Finalement, notre pouvoir d’achat ne se distingue pas de ce que l’on produit. Ce que l’on produit, ça porte un nom : le PIB. Donc, l’augmentation du pouvoir d’achat ne se distingue pas de l’augmentation du PIB, c’est-à-dire de ce que l’on appelle communément la croissance. Augmenter le pouvoir d’achat, ce n’est pas autre chose qu’augmenter la quantité de biens et services produits en France. Pour gagner plus, il faut produire plus (soit en travaillant plus, soit en travaillant mieux, soit en étant plus nombreux à travailler, soit en faisant tout cela à la fois). Cette présentation des choses peut sembler caricaturale, et pourtant je pense pouvoir dire qu’elle est assez représentative de ce qu’en pensent la plupart des économistes, qui s’intéressent beaucoup à la croissance, et pas au pouvoir d’achat, non parce qu’ils pensent que c’est sans intérêt, mais parce qu’ils savent que c’est la même chose.
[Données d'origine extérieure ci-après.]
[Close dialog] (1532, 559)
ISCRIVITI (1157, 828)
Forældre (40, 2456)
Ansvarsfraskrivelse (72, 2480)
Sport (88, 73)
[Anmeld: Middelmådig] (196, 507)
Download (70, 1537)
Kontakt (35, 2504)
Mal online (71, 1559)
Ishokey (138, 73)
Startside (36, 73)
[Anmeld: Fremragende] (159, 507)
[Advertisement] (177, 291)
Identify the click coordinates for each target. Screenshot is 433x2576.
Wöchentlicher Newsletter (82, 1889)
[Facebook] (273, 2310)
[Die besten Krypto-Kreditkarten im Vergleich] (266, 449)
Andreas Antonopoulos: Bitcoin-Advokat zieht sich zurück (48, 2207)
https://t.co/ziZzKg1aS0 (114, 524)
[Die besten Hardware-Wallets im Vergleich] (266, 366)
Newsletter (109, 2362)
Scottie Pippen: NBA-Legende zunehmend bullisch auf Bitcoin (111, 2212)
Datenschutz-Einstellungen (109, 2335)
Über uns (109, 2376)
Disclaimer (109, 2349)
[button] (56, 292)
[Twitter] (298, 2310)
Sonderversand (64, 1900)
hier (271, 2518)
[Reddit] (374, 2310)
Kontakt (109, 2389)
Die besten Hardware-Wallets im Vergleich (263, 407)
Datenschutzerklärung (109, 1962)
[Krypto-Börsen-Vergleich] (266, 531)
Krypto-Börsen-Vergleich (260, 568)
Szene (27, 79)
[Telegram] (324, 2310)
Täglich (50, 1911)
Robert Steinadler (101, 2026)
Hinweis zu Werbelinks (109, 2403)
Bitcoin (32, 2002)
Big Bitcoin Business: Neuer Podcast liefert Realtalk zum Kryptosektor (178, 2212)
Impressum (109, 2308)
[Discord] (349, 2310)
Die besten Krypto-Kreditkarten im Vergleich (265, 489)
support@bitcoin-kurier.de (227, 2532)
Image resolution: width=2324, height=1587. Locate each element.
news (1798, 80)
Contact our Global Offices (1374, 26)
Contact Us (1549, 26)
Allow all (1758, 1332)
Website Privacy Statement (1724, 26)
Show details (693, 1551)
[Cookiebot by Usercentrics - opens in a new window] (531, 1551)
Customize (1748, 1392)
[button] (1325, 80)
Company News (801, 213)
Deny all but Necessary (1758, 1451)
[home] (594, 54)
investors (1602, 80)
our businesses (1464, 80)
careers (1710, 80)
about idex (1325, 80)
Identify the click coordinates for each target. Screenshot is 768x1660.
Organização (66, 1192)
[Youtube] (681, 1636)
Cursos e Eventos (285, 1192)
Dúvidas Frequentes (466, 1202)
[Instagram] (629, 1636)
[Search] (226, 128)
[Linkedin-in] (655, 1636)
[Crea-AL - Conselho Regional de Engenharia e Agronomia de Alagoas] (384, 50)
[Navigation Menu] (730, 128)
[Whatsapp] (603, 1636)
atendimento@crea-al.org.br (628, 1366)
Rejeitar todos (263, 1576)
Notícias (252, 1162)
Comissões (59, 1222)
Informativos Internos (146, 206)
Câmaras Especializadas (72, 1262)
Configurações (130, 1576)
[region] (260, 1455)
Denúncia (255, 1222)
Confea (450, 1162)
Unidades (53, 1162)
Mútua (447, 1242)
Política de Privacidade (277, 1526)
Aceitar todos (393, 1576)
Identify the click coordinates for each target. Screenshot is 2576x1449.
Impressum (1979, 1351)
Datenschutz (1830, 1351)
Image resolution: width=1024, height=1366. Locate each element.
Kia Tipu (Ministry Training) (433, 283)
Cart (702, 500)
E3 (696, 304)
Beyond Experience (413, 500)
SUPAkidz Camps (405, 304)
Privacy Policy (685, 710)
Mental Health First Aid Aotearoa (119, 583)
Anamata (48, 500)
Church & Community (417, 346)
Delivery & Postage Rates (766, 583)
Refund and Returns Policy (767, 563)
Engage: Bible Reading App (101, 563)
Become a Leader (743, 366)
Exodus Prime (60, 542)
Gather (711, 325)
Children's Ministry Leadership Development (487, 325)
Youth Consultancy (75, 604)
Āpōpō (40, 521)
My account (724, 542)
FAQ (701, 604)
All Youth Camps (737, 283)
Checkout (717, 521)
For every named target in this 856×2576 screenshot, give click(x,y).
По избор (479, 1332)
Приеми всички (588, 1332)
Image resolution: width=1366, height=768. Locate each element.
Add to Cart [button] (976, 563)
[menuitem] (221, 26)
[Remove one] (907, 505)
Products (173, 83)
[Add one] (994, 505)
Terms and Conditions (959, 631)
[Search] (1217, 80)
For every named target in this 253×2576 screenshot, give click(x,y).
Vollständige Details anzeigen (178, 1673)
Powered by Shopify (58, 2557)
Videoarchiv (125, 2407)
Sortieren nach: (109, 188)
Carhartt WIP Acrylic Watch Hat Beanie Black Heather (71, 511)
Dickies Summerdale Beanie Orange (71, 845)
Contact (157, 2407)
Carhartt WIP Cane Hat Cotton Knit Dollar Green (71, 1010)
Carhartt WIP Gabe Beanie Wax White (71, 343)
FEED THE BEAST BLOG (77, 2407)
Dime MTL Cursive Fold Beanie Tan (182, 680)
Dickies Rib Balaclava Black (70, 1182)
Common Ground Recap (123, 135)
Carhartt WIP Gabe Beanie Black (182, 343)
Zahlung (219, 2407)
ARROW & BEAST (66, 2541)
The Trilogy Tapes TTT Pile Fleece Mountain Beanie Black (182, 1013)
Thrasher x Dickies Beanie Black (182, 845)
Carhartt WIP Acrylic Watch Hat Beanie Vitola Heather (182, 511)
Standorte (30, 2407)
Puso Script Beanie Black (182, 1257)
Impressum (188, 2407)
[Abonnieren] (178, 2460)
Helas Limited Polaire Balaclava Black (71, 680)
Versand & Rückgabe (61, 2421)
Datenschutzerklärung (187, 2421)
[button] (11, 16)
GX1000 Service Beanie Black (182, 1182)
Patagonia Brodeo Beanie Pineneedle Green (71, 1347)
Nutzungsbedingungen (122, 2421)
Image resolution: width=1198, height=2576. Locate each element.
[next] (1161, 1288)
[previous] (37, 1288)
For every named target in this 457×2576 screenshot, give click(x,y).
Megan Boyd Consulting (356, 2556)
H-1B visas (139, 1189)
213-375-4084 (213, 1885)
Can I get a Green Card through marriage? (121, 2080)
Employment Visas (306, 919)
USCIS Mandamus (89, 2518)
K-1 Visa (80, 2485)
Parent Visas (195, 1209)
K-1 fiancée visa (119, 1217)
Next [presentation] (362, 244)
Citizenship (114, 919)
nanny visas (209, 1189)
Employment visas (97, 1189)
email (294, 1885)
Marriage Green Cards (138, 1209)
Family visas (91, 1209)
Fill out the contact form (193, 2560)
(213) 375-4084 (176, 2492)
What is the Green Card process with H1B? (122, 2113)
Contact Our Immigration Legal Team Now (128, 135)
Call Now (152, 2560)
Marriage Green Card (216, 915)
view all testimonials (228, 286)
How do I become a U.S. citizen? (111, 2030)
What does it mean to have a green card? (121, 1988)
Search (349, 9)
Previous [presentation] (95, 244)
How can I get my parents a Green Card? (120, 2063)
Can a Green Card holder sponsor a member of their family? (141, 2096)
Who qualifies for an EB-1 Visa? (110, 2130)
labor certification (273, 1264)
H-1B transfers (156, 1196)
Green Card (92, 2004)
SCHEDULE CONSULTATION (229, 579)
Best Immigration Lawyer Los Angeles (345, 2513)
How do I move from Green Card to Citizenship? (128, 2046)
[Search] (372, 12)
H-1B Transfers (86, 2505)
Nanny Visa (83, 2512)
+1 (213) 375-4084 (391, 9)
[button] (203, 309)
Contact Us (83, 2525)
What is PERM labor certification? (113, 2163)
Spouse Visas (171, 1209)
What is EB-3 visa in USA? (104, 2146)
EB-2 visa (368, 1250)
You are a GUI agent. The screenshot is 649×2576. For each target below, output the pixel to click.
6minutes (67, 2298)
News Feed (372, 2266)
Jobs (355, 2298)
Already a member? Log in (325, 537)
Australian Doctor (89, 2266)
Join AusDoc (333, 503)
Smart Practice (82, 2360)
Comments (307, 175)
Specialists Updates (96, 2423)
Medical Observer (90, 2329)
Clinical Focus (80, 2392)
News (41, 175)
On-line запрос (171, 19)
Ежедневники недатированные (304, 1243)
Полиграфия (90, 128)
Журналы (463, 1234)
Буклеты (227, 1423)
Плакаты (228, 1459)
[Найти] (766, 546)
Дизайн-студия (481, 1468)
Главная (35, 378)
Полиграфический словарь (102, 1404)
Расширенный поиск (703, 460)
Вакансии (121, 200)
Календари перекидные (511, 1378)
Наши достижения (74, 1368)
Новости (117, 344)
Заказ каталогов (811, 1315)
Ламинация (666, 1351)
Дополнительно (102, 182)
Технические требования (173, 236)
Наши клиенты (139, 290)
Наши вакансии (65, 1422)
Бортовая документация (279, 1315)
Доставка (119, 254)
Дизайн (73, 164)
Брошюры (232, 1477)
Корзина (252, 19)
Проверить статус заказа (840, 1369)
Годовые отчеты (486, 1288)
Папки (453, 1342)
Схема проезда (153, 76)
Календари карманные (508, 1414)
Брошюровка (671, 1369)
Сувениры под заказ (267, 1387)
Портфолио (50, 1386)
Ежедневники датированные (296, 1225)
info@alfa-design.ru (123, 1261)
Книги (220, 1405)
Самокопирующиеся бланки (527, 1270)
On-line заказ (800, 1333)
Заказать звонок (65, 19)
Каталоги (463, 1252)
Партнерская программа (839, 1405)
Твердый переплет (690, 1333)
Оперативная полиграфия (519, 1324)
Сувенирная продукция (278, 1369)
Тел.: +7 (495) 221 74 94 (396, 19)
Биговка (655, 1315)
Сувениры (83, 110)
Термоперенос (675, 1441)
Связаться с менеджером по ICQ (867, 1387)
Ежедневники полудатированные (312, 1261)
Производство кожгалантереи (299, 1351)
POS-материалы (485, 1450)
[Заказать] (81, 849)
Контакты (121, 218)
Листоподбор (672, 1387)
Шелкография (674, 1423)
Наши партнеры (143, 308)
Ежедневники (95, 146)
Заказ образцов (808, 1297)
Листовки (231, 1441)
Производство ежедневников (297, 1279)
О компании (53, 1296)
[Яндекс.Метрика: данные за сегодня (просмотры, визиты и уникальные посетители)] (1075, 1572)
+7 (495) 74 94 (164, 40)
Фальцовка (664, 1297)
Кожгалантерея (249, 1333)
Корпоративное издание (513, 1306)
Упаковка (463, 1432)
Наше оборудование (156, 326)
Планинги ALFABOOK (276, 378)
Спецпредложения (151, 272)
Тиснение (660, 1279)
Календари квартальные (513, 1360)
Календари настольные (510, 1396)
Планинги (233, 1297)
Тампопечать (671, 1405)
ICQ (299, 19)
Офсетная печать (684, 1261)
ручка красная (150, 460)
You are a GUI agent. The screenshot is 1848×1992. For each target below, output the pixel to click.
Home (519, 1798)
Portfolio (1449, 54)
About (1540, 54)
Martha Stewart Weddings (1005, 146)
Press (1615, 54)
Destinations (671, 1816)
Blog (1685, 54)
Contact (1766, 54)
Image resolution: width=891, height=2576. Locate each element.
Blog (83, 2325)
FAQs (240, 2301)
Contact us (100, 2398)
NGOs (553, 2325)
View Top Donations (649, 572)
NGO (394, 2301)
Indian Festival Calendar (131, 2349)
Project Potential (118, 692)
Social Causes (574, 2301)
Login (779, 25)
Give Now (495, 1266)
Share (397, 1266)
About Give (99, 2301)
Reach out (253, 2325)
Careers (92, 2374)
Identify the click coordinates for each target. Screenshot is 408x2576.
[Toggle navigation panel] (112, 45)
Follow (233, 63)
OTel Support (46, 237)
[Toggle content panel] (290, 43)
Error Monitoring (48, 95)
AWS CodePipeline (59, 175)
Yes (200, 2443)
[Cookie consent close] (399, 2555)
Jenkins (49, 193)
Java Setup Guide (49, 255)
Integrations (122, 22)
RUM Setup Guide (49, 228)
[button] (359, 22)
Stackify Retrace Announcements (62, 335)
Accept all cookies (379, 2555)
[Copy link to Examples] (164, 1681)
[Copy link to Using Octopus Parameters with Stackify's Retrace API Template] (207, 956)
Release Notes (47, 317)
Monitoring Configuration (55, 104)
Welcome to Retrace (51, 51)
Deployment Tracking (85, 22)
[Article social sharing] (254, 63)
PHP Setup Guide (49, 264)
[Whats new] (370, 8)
Illustration : quand on tape le mot clé « growth » sur la base de données IDEAS, on a 46909 références, tandis que lorsque l’on tape « purchasing power » (pouvoir d’achat), on n’en a que 1561, dont l’essentiel correspond à des références sur la « purchasing power parity », qui est une méthode d’évaluation du taux de change, donc qui n’a pas grand chose à voir avec notre problème. Le reste est constitué de quelques articles s’intéressant au pouvoir d’achat de catégories particulières.
Au delà de l’aspect sémantique du problème, tout cela est-il vraiment important ? Il me semble que oui. Car si le but du débat est d’accroître le pouvoir d’achat des Français, les mesures proposées doivent être jugées sur leur capacité à être favorable à la croissance. Or, ce n’est généralement pas en ces termes là que les uns et les autres justifient la pertinence de leurs propositions, mais plutôt en termes soit de baisse des prix, soit d’intérêt catégoriels, ce qui n’est pas la même chose.
Citons quelques exemple : si un certain nombre de français ont des difficultés à se loger, c’est qu’il n’y a pas assez de logements. Les restrictions sur les révisions des loyers vont-elles contribuer à accroître le nombre de logements disponibles ? Il n’y a aucune raison de le penser, au contraire : elle font du bâtiment un secteur dans lequel il devient moins rentable d’investir. Bien sûr, ces restrictions sont de nature à améliorer le pouvoir d’achat des locataires, mais au détriment des propriétaires, et peut-être des futurs candidats à la location si une contraction de l’offre devait rendre leur prospection plus difficile. Certes, on me rétorquera qu’il faut tenir compte de l’aspect distributif du problème : si l’on admet que les propriétaires sont plus riches que les locataires, alors une telle mesure est juste, car elle est favorable au pouvoir d’achat des plus pauvres. Pourtant, cet argument n’est guère convainquant : si l’on peut admettre que les propriétaires de logements loués appartiennent en général aux catégories les plus aisées de la population, en revanche les plus démunis des Français vivent plus souvent dans des HLM que dans des logements privés, et ne seront donc pas bénéficiaires de cette mesure.
Dans le même ordre d’idée, une revalorisation des retraites, qui est sans doute tout à fait souhaitable au plan éthique, constitue une amélioration du pouvoir d’achat des retraités, mais au détriment de celui des autres contribuables, si bien qu’elle ne peut pas être présentée comme une mesure d’amélioration du pouvoir d’achat des français.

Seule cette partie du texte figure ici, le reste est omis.